## DATASET ENTRIES:
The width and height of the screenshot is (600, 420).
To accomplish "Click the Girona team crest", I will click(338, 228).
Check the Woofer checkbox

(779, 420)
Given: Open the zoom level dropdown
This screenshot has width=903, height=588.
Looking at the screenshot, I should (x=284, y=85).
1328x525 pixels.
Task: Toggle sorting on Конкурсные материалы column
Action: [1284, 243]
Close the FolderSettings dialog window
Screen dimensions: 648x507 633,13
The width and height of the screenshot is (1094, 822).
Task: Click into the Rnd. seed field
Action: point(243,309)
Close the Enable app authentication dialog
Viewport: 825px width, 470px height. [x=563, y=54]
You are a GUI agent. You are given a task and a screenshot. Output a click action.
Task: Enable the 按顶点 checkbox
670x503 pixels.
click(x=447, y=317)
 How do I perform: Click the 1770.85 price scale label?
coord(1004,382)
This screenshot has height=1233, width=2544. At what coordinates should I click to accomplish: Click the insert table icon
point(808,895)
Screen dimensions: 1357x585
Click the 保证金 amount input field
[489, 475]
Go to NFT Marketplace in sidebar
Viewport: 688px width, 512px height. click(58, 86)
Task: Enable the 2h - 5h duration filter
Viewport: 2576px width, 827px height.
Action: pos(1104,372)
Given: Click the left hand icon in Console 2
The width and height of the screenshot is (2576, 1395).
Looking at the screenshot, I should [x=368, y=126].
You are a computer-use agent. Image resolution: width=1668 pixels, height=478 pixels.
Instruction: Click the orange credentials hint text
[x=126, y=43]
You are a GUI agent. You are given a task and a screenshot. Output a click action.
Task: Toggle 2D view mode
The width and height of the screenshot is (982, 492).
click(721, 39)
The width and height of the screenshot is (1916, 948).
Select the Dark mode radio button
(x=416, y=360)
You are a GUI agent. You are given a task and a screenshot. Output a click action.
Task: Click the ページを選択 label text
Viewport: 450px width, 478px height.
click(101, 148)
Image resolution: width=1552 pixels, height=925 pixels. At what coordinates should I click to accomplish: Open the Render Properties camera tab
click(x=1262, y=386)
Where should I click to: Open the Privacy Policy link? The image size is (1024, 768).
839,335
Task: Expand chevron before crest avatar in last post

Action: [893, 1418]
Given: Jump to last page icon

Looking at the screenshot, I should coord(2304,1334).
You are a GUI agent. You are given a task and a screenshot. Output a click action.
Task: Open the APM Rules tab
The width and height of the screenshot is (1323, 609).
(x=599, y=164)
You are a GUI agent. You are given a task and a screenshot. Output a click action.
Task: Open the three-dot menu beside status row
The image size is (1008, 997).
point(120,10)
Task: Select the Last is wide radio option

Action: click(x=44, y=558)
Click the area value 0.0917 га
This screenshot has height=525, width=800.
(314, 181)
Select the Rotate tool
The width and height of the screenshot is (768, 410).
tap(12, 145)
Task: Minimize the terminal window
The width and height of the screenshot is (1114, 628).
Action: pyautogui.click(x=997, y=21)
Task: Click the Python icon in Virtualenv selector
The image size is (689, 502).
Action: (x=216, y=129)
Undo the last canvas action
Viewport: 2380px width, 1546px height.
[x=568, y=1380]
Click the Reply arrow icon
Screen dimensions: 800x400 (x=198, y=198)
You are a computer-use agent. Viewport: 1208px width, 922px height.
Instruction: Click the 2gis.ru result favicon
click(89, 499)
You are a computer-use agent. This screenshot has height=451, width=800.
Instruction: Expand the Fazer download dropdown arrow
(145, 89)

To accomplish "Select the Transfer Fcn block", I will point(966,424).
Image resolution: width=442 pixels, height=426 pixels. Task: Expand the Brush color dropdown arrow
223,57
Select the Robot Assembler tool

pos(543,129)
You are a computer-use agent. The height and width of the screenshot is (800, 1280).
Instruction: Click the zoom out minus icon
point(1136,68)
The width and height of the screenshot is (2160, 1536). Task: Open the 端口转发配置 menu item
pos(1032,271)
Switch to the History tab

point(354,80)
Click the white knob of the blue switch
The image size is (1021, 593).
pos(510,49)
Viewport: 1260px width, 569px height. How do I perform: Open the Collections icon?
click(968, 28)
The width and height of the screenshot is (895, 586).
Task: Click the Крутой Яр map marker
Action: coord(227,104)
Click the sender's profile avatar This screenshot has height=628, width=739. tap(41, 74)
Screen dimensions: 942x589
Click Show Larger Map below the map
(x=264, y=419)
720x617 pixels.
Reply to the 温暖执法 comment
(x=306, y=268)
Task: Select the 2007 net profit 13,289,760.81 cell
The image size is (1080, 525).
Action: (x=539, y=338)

## WHAT IS NEEDED:
Please repeat the listing above word for word, every line from first to last.

## EXERCISE OUTPUT:
The width and height of the screenshot is (600, 420).
To accomplish "Click the Girona team crest", I will click(338, 228).
Check the Woofer checkbox

(779, 420)
Given: Open the zoom level dropdown
This screenshot has width=903, height=588.
Looking at the screenshot, I should (x=284, y=85).
1328x525 pixels.
Task: Toggle sorting on Конкурсные материалы column
Action: [1284, 243]
Close the FolderSettings dialog window
Screen dimensions: 648x507 633,13
The width and height of the screenshot is (1094, 822).
Task: Click into the Rnd. seed field
Action: point(243,309)
Close the Enable app authentication dialog
Viewport: 825px width, 470px height. [x=563, y=54]
You are a GUI agent. You are given a task and a screenshot. Output a click action.
Task: Enable the 按顶点 checkbox
670x503 pixels.
click(x=447, y=317)
 How do I perform: Click the 1770.85 price scale label?
coord(1004,382)
This screenshot has height=1233, width=2544. At what coordinates should I click to accomplish: Click the insert table icon
point(808,895)
Screen dimensions: 1357x585
Click the 保证金 amount input field
[489, 475]
Go to NFT Marketplace in sidebar
Viewport: 688px width, 512px height. click(58, 86)
Task: Enable the 2h - 5h duration filter
Viewport: 2576px width, 827px height.
Action: pos(1104,372)
Given: Click the left hand icon in Console 2
The width and height of the screenshot is (2576, 1395).
Looking at the screenshot, I should [x=368, y=126].
You are a computer-use agent. Image resolution: width=1668 pixels, height=478 pixels.
Instruction: Click the orange credentials hint text
[x=126, y=43]
You are a GUI agent. You are given a task and a screenshot. Output a click action.
Task: Toggle 2D view mode
The width and height of the screenshot is (982, 492).
click(721, 39)
The width and height of the screenshot is (1916, 948).
Select the Dark mode radio button
(x=416, y=360)
You are a GUI agent. You are given a task and a screenshot. Output a click action.
Task: Click the ページを選択 label text
Viewport: 450px width, 478px height.
click(101, 148)
Image resolution: width=1552 pixels, height=925 pixels. At what coordinates should I click to accomplish: Open the Render Properties camera tab
click(x=1262, y=386)
Where should I click to: Open the Privacy Policy link? The image size is (1024, 768).
839,335
Task: Expand chevron before crest avatar in last post

Action: [893, 1418]
Given: Jump to last page icon

Looking at the screenshot, I should coord(2304,1334).
You are a GUI agent. You are given a task and a screenshot. Output a click action.
Task: Open the APM Rules tab
The width and height of the screenshot is (1323, 609).
(x=599, y=164)
You are a GUI agent. You are given a task and a screenshot. Output a click action.
Task: Open the three-dot menu beside status row
The image size is (1008, 997).
point(120,10)
Task: Select the Last is wide radio option

Action: click(x=44, y=558)
Click the area value 0.0917 га
This screenshot has height=525, width=800.
(314, 181)
Select the Rotate tool
The width and height of the screenshot is (768, 410).
tap(12, 145)
Task: Minimize the terminal window
The width and height of the screenshot is (1114, 628).
Action: pyautogui.click(x=997, y=21)
Task: Click the Python icon in Virtualenv selector
The image size is (689, 502).
Action: (x=216, y=129)
Undo the last canvas action
Viewport: 2380px width, 1546px height.
[x=568, y=1380]
Click the Reply arrow icon
Screen dimensions: 800x400 (x=198, y=198)
You are a computer-use agent. Viewport: 1208px width, 922px height.
Instruction: Click the 2gis.ru result favicon
click(89, 499)
You are a computer-use agent. This screenshot has height=451, width=800.
Instruction: Expand the Fazer download dropdown arrow
(145, 89)

To accomplish "Select the Transfer Fcn block", I will point(966,424).
Image resolution: width=442 pixels, height=426 pixels. Task: Expand the Brush color dropdown arrow
223,57
Select the Robot Assembler tool

pos(543,129)
You are a computer-use agent. The height and width of the screenshot is (800, 1280).
Instruction: Click the zoom out minus icon
point(1136,68)
The width and height of the screenshot is (2160, 1536). Task: Open the 端口转发配置 menu item
pos(1032,271)
Switch to the History tab

point(354,80)
Click the white knob of the blue switch
The image size is (1021, 593).
pos(510,49)
Viewport: 1260px width, 569px height. How do I perform: Open the Collections icon?
click(968, 28)
The width and height of the screenshot is (895, 586).
Task: Click the Крутой Яр map marker
Action: coord(227,104)
Click the sender's profile avatar This screenshot has height=628, width=739. tap(41, 74)
Screen dimensions: 942x589
Click Show Larger Map below the map
(x=264, y=419)
720x617 pixels.
Reply to the 温暖执法 comment
(x=306, y=268)
Task: Select the 2007 net profit 13,289,760.81 cell
The image size is (1080, 525).
Action: (x=539, y=338)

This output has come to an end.